道路交通法72条には、「事故現場から最寄りの警察署(派出所または駐在所を含む)の警察官」に事故の報告をしなければならない、と定められています。
② 素人考えで示談書を取り交わさない
そして、決して事故の加害者との直接の話合いだけで示談・解決とすることは考えない方がよいと思われます。
当事者同士で取り交わした示談の失敗例としては、「後日、後遺障害の残存が発覚した場合、本来補償を受けられるはずの権利を素人考えで作った和解書によって放棄してしまっている」例をみたことがあります。
警察への報告はしないという内容の示談書も交わすべきではありません。
③ 交通事故証明書を取得しておくと、相談がスムーズに
警察署へ事故の届出を行うことで、自動車安全運転センターから「交通事故証明書」が発行され、この証明書が保険会社への損害賠償請求や裁判の際に必要となります。
交通事故証明書の取得は、加害車両の保険会社が進めるのが通常ですが、警察署備え付けの申請用紙に必要事項を記載し、540円の郵便振替をすることによっても取得することができます。行政書士や弁護士事務所などへ相談に行く時に、事故証明を持参しておけば相談がスムーズになるはずです。
イ 人身事故としての届出~ポイント~
①届出をしないと実況見分が実施されず、重要な証拠が残らない
ポイントとしては、少しでも身体に異変を感じていれば「人身事故」として届け出ておくべきことを指摘できます。
人身事故としての届出をしておかないと、通常、「実況見分」が実施されず、「物件事故報告書」という簡易な報告書の作成のみで警察の捜査が終了してしまうため、後々、事故状況について争いが生じたときに重要な証拠資料が欠けてしまうことになりかねないのです。

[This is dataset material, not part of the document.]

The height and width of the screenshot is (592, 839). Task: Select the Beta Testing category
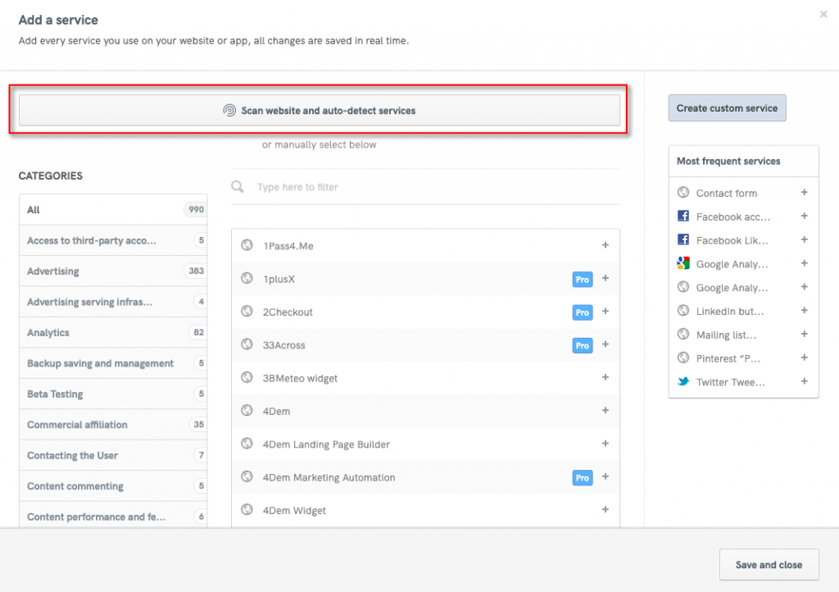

また、人身事故としての届出がないと保険会社との間で治療費の支払いを巡る争いも生じかねません。
②マンガⅢ~並木所長のやさしさがあだとなる~
マンガⅢの登場人物である並木所長のモデルとなった方は、
「相手も若い子だから経歴に傷をつけたくない。礼儀正しく謝ってくれたから大事としたくない。」
というおやさしい気持ちから人身事故としての届出をしなかったそうです。
そのやさしさがどの様に仇となってしまったかはマンガⅢをご参照下さい。
「いたずらに若い青年の経歴を傷つけなくてもいいじゃないか。。。。。」
→間違いのもとでした・・・・
※人身事故としての届出があれば、自動車運転過失傷害罪(刑法211条2項)なり危険運転致死傷罪(刑法208条の2)といった「犯罪」があったと警察に認識されるので、次に述べる実況見分が行われるのです。
※犯罪捜査規範104条1項:「犯罪」の現場その他の場所、身体又は物について事実発見のため必要があるときは、実況見分を行わなければならない。
ウ 出来れば実況見分調書の作成には立ち会っておくべき
人身事故としての届出がなされる(厳密には診断書の追加提出があって初めて正式に受理扱いとなる)と、交通捜査係の警察官は、加害者の刑事処分の判断資料を作成するため、事故がどの様な状況で発生したか確認する実況見分を実施し、結果を調書にまとめます。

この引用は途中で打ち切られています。